Décidée par le Comité de coordination et d’exécution CCE du Front de libération nationale FLN 1954-1962, cette grève, observée du 28 janvier au 4 février 1957 à l’échelle nationale, a témoigné du niveau élevé de conscience politique du peuple algérien et de sa capacité de résistance, amplifiant l’écho de la cause nationale dans les instances internationales, selon Amar Belkhodja, journaliste et chercheur en histoire.
Rappelant le contexte historique de la grève, il a explique qu’au 1er janvier 1957, alors que la lutte armée entrait dans son 793e jour, l’Armée de libération nationale ALN se battait héroïquement dans les montagnes, tandis que les réseaux urbains multipliaient leurs actions de résistance dans les villes. Face à cette situation, l’armée française appelait sans cesse des renforts pour mater la rébellion.
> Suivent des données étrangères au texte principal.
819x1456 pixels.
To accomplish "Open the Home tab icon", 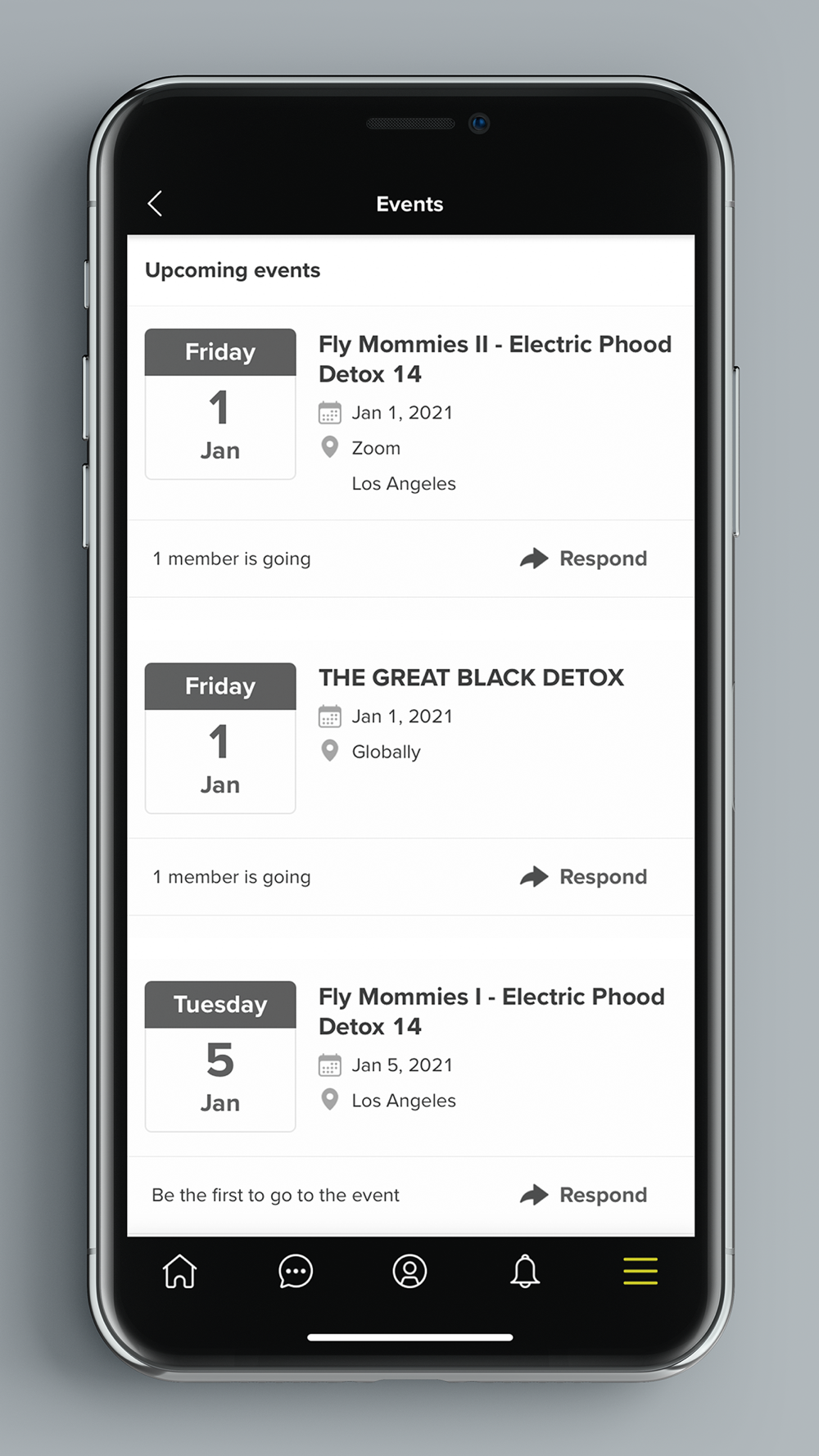I will tap(180, 1272).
Les politiciens français prétendaient que la victoire était imminente, affirmant qu’il ne restait qu’un quart d’heure. Cependant, cette assertion s’est avérée illusoire, car ce quart d’heure allait s’étendre encore sur cinq ans et demi de guerre.
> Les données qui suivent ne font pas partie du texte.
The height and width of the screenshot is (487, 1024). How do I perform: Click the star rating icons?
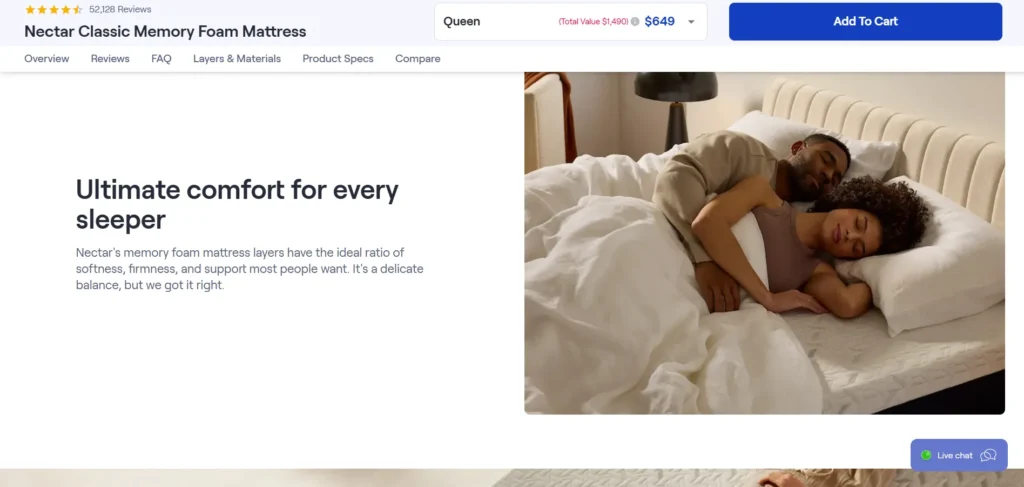tap(54, 10)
La France coloniale, comptant sur une solution militaire, a déployé un arsenal massif, rappelant ainsi la politique de la terre brûlée menée dès les premières années de l’invasion de l’Algérie par le général Bugeaud et la soldatesque française. L’occupant affirmait alors que la question algérienne était une affaire interne à la France. Pourtant, depuis le 20 août 1955, l’ONU avait cessé de prêter attention à la diplomatie française, souligne M. Belkhodja. A Paris, malgré l’insurrection déclenchée le 1er novembre 1954, les autorités persistaient à nier que le FLN représentait le peuple algérien. Or, la grève générale des huit jours, lancée le 28 janvier 1957 à travers tout le pays, constituait un démenti cinglant à ceux qui défendaient l’Algérie française, plaçant ainsi le gouvernement français dans une position délicate.
L’appel à la grève a été rédigé avec soin par le FLN à l’époque, qui soulignait que le peuple algérien devait démontré son soutien unanime pour l’indépendance nationale, son seul et authentique représentant, afin de renforcer la légitimité de ses délégués auprès de l’ONU, insiste Ammar Belkhodja, ajoutant que l’objectif était d’impliquer toutes les couches sociales et d’unir le pays derrière la cause de la libération.
La préparation de l’opération était minutieuse : des comités de grève ont été mis en place dans chaque wilaya, supervisés par des sous-comités au niveau régional, des villes et des quartiers, précise le chercheur en histoire. Les commerçants et les professions libérales ont été invités à participer massivement à la grève. En outre, des comités ouvriers ont été formés dans les secteurs clés, tels que les docks, les transports, la radiodiffusion, les PTT et les services municipaux, pour assurer le succès de cette grève, qui a également vu la participation des étudiants et d’autres groupes sociaux.